De regio’s Berlijn en Brandenburg zijn een smeltkroes van kennis, innovatie en technologie. Vooral de overheidsuitgaven aan publieke instellingen is in dit district hoog. Bovendien zijn deze deelstaten ook de thuisbasis van vijf turbinegiganten: ALSTOM Power Service, MAN Diesel & Turbo, MTU Maintenance, Rolls Royce en Siemens Energy Sector. Als het in Berlijn en Brandenburg over deze vijf bedrijven gaat, heten ze ‘the Big Five’ van de turbine-industrie. Naast deze vijf zijn er in deze regio verschillende hoog aangeschreven instituten en universiteiten actief. Er zijn hier onder andere Fraunhofer-instituten, het Duitse Lucht en Ruimtevaart instituut (DLR) en de Technische Universiteiten van Berlijn (TUB) en Brandenburg (BTU) gevestigd. Momenteel concentreren deze instellingen zich hoofdzakelijk op onderzoek naar turbine-efficiëntie en op beperking van broeikasgasemissies. Ook zijn er verschillende organisaties aangesteld om de samenwerking tussen deze instellingen te bevorderen.[1] Door deze concentratie van kennis, ontwikkeling en productie bestaat er in Berlijn-Brandenburg een unieke situatie, een die tot een hoge innovatie graad leidt. Bovendien is er binnen deze regio’s veel relevante kennis aanwezig buiten het directe turbine-gebied: meettechniek, kwaliteitsonderzoek, logistiek en overige energietechniek zoals wind- en zonne-energie. Hoewel dit niet van direct belang is voor de ontwikkeling van nieuwe turbines, profiteert de turbine-industrie wel van de groei die het onderzoeks- en ontwikkelingsintensieve klimaat teweegbrengt.
Fraunhofer
De Fraunhofer-organisatie met meer dan zestig instituten is Europa’s grootste non-profit cluster van instituten voor toegepast onderzoek. De algemene taak van Fraunhofer-instituten is om wetenschappelijke vondsten te transformeren tot toepassingen in de praktijk. De organisatie heeft een jaarlijks budget van 1,8 miljard euro en omvat meer dan twintigduizend wetenschappers en ingenieurs.

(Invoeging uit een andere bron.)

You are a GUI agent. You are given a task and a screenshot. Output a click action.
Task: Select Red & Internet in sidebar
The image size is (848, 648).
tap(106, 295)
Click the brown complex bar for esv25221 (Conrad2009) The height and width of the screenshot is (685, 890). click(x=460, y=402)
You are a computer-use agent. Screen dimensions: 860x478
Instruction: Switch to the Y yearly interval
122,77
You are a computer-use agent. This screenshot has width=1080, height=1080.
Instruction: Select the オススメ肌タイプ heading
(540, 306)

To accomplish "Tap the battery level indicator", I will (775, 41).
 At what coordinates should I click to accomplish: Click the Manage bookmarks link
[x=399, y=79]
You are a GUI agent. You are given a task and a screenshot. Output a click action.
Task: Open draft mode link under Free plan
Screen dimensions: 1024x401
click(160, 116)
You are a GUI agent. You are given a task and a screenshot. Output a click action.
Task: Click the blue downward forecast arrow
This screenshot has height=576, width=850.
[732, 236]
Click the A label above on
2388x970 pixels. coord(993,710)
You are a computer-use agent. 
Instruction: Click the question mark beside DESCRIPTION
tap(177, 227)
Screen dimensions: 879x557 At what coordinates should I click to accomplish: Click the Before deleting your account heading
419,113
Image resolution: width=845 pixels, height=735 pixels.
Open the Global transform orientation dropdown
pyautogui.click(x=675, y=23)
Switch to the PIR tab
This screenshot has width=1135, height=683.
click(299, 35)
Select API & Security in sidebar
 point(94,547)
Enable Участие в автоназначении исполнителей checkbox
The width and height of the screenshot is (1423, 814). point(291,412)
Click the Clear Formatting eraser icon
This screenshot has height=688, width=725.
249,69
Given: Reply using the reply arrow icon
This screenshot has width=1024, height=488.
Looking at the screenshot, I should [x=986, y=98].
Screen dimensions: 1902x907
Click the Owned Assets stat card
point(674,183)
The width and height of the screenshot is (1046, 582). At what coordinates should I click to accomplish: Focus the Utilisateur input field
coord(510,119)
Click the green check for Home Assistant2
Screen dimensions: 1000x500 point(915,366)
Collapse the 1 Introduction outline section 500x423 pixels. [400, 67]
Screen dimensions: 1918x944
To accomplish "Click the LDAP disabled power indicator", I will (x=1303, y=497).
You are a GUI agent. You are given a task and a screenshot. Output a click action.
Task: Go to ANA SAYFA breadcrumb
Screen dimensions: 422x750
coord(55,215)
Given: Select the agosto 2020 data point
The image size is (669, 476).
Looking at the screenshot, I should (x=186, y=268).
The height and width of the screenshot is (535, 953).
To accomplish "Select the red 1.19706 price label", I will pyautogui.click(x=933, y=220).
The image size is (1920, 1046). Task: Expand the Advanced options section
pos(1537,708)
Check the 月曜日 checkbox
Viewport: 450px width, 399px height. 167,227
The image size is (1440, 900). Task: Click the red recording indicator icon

Voor de turbine-industrie van Berlijn-Brandenburg zijn het Fraunhofer Instituut voor productie- en constructie- techniek (IPK) en het Instituut voor Betrouwbaarheid en Micro-integratie (IZM) belangrijk. Het IPK met meer dan 250 werknemers richt zich op zowel optimalisatie van productieprocessen als op het efficiënter maken van het ontwerpproces. Het instituut werkt daarbij al 35 jaar samen met het IWF[2] van de TU Berlijn. Het IPK heeft bijvoorbeeld meegeholpen aan de doorontwikkeling van het punt- en vlambooglassen.
Het IZM ontwikkelt met zijn driehonderd werknemers voornamelijk interconnectie-technologie voor het verbinden van componenten binnen de micro-elektronica. Het IZM onderzoekt bijvoorbeeld methoden om onderdelen uit (silicium)wafers robuuster en kleiner te maken. Het onderzoek naar de trilbestendigheid van micro-elektrische componenten is van speciaal belang voor producenten van turbo’s.
DLR
Het Duitse Lucht en Ruimtevaart instituut DLR is een andere grote speler in de Duitse onderzoekswereld. Het DLR beschikt wereldwijd over 32 instituten, die voornamelijk in Duitsland werk bieden aan zo’n zevenduizend werknemers. Met een jaarlijks budget van ongeveer 750 miljoen euro richt het instituut zich niet uitsluitend op de lucht- en ruimtevaart. Er vindt namelijk ook onderzoek plaats voor de transport-, (duurzame) energie-, beveiligings- en defensiesector. Nauwe samenwerking met zowel universiteiten als bedrijven is belangrijk voor het productiegerichte onderzoek van het DLR. Het werkt daarom ook op grote schaal samen met gerenommeerde organisaties zoals bijvoorbeeld TUB en MTU.
CEBra
Analoog aan het IWF van de TU Berlijn heeft de Brandenburgse Technische Universiteit Cottbus (BTU) het CEBra. Dit Centrum voor Energietechnologie Brandenburg richt zich voornamelijk op implementatie van energie- en warmtegerelateerde uitvindingen in Duitsland. Momenteel omvat het CEBra dertien leerstoelen en 120 werknemers van de BTU. Ook is het instituut een leeromgeving voor aanstaande Bachelor-, Master- en PhD- studenten. Momenteel doet het CEBra onderzoek naar mogelijkheden voor scheiding en opslag van CO2 uit uitlaatgassen. Daarnaast ontwikkelt het centrum nieuwe technologie om de energiekosten en uitstoot van kleine energiecentrales te verminderen.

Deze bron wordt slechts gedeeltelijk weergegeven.